> _WHAT IS BEING ASKED_
The answer must consist of each line below that contains the string "agent".

[Pixel coordinate grounding data]
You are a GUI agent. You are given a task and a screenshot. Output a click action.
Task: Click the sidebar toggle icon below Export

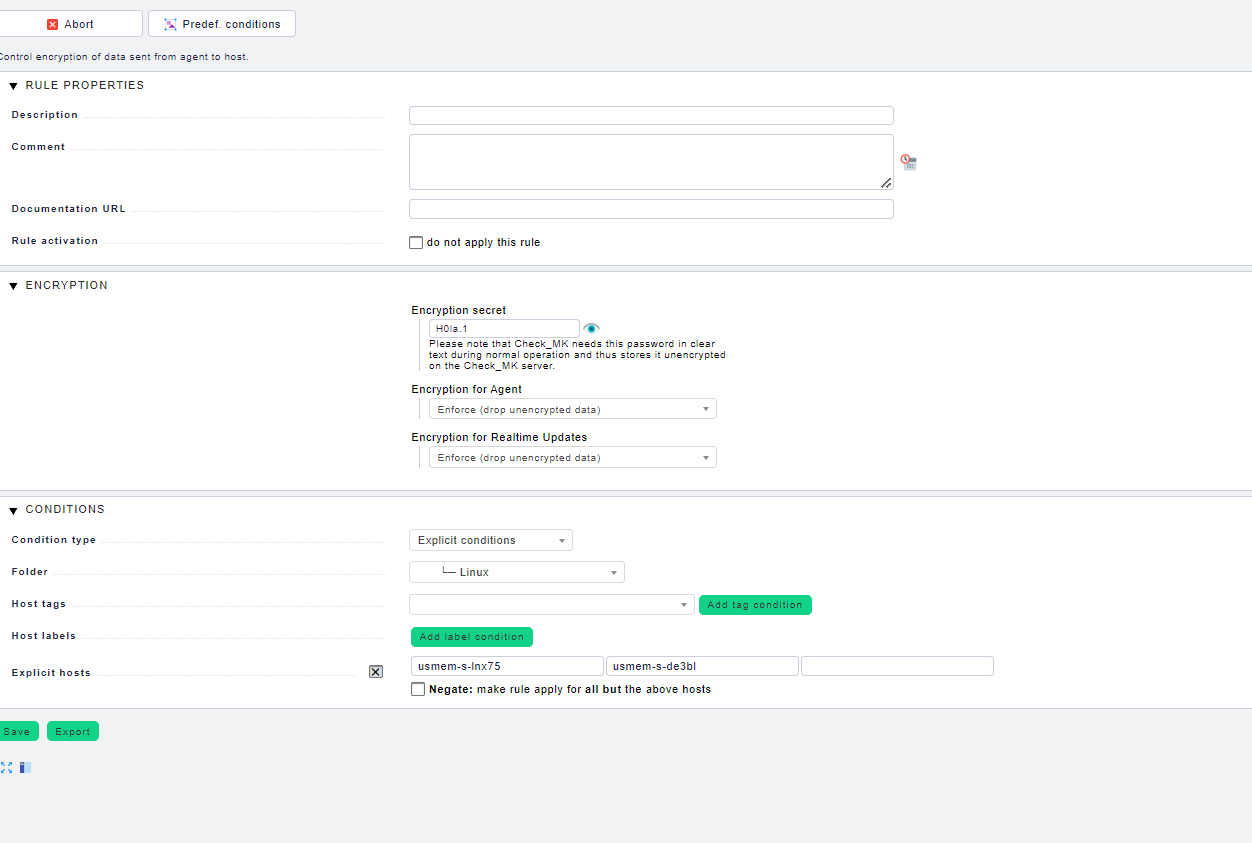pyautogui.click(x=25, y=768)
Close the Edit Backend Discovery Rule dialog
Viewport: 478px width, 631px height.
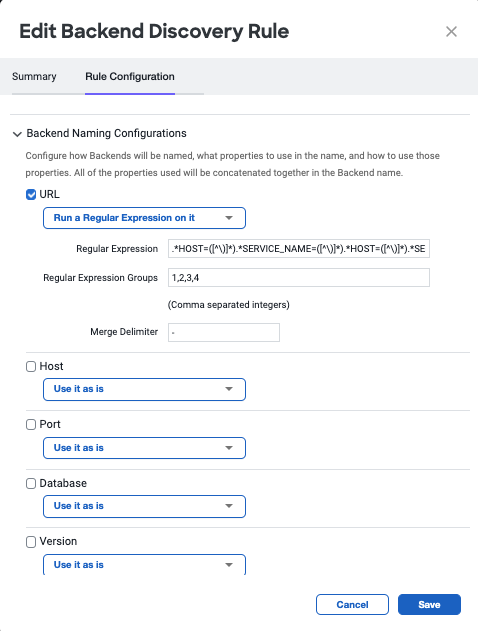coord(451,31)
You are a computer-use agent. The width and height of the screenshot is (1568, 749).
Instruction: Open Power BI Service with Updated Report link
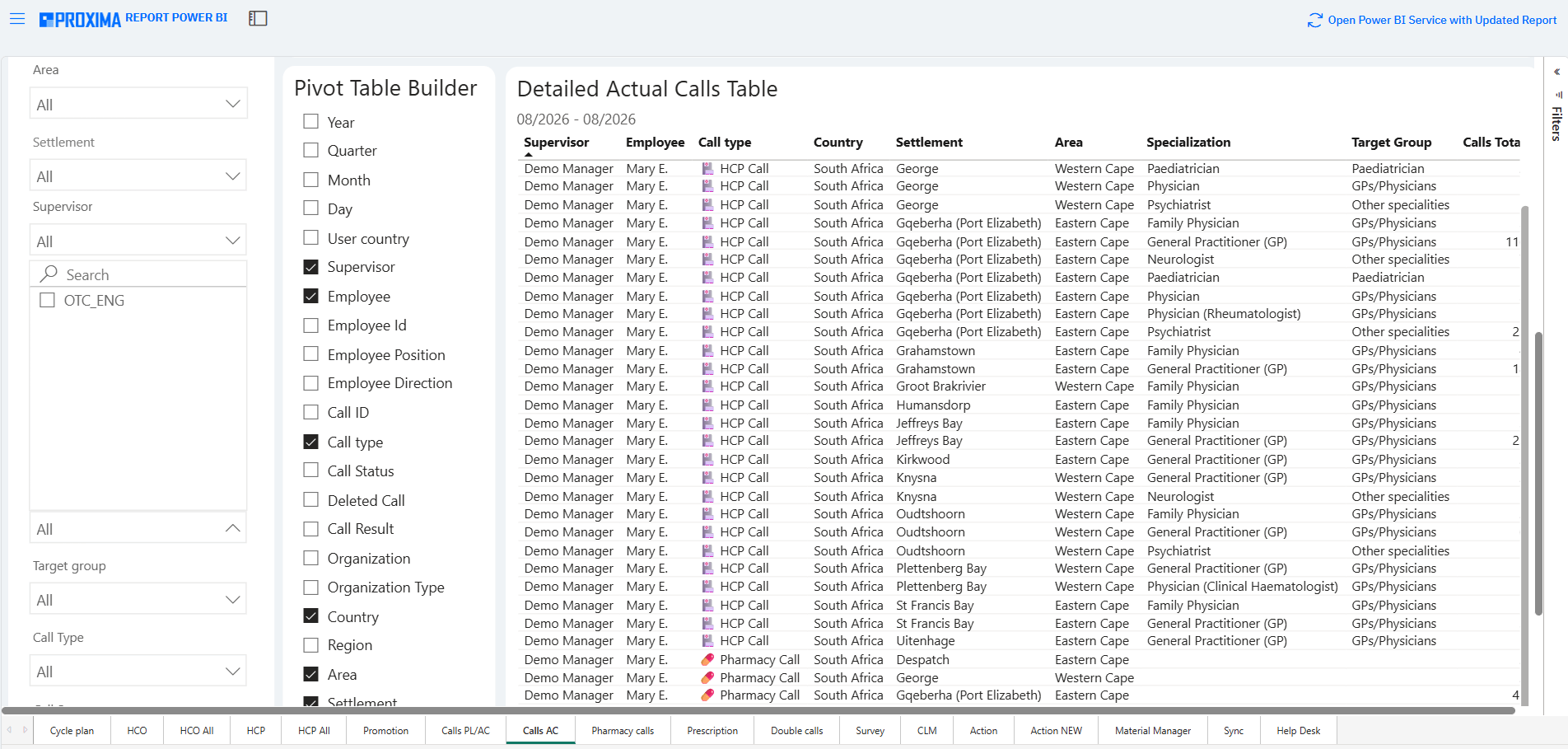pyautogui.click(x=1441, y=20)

> _SOLUTION TO THIS EXERCISE_
You are a GUI agent. You are given a task and a screenshot. Output a click action.
You are a computer-use agent. The width and height of the screenshot is (1568, 749).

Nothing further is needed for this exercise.